- **Problem to work on**
The response should be an exact repetition of all the entries.
[Material supplied Boundary: Start]
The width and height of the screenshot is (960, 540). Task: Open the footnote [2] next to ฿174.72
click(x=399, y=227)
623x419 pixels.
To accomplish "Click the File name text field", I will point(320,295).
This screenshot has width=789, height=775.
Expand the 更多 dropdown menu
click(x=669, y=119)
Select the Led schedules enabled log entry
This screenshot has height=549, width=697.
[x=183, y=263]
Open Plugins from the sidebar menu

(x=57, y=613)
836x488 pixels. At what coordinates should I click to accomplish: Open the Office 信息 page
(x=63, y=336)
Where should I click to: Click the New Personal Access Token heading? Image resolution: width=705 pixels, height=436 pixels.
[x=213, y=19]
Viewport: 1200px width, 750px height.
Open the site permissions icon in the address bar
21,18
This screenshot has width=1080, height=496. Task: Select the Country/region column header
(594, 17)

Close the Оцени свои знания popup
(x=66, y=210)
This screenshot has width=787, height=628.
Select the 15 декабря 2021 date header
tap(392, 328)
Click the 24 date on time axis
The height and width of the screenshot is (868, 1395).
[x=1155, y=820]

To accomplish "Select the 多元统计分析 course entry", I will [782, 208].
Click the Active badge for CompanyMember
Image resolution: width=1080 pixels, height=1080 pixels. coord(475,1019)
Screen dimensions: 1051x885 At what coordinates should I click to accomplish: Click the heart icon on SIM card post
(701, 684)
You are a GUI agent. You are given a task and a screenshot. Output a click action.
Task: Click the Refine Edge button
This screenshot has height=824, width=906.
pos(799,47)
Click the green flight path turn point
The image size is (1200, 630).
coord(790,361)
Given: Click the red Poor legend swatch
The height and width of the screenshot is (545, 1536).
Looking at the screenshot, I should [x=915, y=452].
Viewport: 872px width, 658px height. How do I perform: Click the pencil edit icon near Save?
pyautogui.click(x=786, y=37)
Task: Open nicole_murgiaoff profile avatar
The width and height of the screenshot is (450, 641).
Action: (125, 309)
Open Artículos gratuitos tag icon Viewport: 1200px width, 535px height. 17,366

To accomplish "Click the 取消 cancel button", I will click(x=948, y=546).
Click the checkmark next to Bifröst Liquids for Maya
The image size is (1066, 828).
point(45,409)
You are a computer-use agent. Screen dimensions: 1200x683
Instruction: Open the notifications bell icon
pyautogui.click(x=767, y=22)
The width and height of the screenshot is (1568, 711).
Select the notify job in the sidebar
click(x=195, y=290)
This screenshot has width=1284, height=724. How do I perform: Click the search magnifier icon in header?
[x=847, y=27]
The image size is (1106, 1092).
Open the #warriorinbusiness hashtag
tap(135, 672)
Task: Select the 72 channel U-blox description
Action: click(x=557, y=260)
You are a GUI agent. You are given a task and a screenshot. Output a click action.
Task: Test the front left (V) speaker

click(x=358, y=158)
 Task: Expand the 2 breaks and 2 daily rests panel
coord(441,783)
[Material supplied Boundary: End]
- **Response to the task**
The width and height of the screenshot is (960, 540). Task: Open the footnote [2] next to ฿174.72
click(x=399, y=227)
623x419 pixels.
To accomplish "Click the File name text field", I will point(320,295).
This screenshot has width=789, height=775.
Expand the 更多 dropdown menu
click(x=669, y=119)
Select the Led schedules enabled log entry
This screenshot has height=549, width=697.
[x=183, y=263]
Open Plugins from the sidebar menu

(x=57, y=613)
836x488 pixels. At what coordinates should I click to accomplish: Open the Office 信息 page
(x=63, y=336)
Where should I click to: Click the New Personal Access Token heading? Image resolution: width=705 pixels, height=436 pixels.
[x=213, y=19]
Viewport: 1200px width, 750px height.
Open the site permissions icon in the address bar
21,18
This screenshot has width=1080, height=496. Task: Select the Country/region column header
(594, 17)

Close the Оцени свои знания popup
(x=66, y=210)
This screenshot has width=787, height=628.
Select the 15 декабря 2021 date header
tap(392, 328)
Click the 24 date on time axis
The height and width of the screenshot is (868, 1395).
[x=1155, y=820]

To accomplish "Select the 多元统计分析 course entry", I will [782, 208].
Click the Active badge for CompanyMember
Image resolution: width=1080 pixels, height=1080 pixels. coord(475,1019)
Screen dimensions: 1051x885 At what coordinates should I click to accomplish: Click the heart icon on SIM card post
(701, 684)
You are a GUI agent. You are given a task and a screenshot. Output a click action.
Task: Click the Refine Edge button
This screenshot has height=824, width=906.
pos(799,47)
Click the green flight path turn point
The image size is (1200, 630).
coord(790,361)
Given: Click the red Poor legend swatch
The height and width of the screenshot is (545, 1536).
Looking at the screenshot, I should [x=915, y=452].
Viewport: 872px width, 658px height. How do I perform: Click the pencil edit icon near Save?
pyautogui.click(x=786, y=37)
Task: Open nicole_murgiaoff profile avatar
The width and height of the screenshot is (450, 641).
Action: (125, 309)
Open Artículos gratuitos tag icon Viewport: 1200px width, 535px height. 17,366

To accomplish "Click the 取消 cancel button", I will click(x=948, y=546).
Click the checkmark next to Bifröst Liquids for Maya
The image size is (1066, 828).
point(45,409)
You are a computer-use agent. Screen dimensions: 1200x683
Instruction: Open the notifications bell icon
pyautogui.click(x=767, y=22)
The width and height of the screenshot is (1568, 711).
Select the notify job in the sidebar
click(x=195, y=290)
This screenshot has width=1284, height=724. How do I perform: Click the search magnifier icon in header?
[x=847, y=27]
The image size is (1106, 1092).
Open the #warriorinbusiness hashtag
tap(135, 672)
Task: Select the 72 channel U-blox description
Action: click(x=557, y=260)
You are a GUI agent. You are given a task and a screenshot. Output a click action.
Task: Test the front left (V) speaker

click(x=358, y=158)
 Task: Expand the 2 breaks and 2 daily rests panel
coord(441,783)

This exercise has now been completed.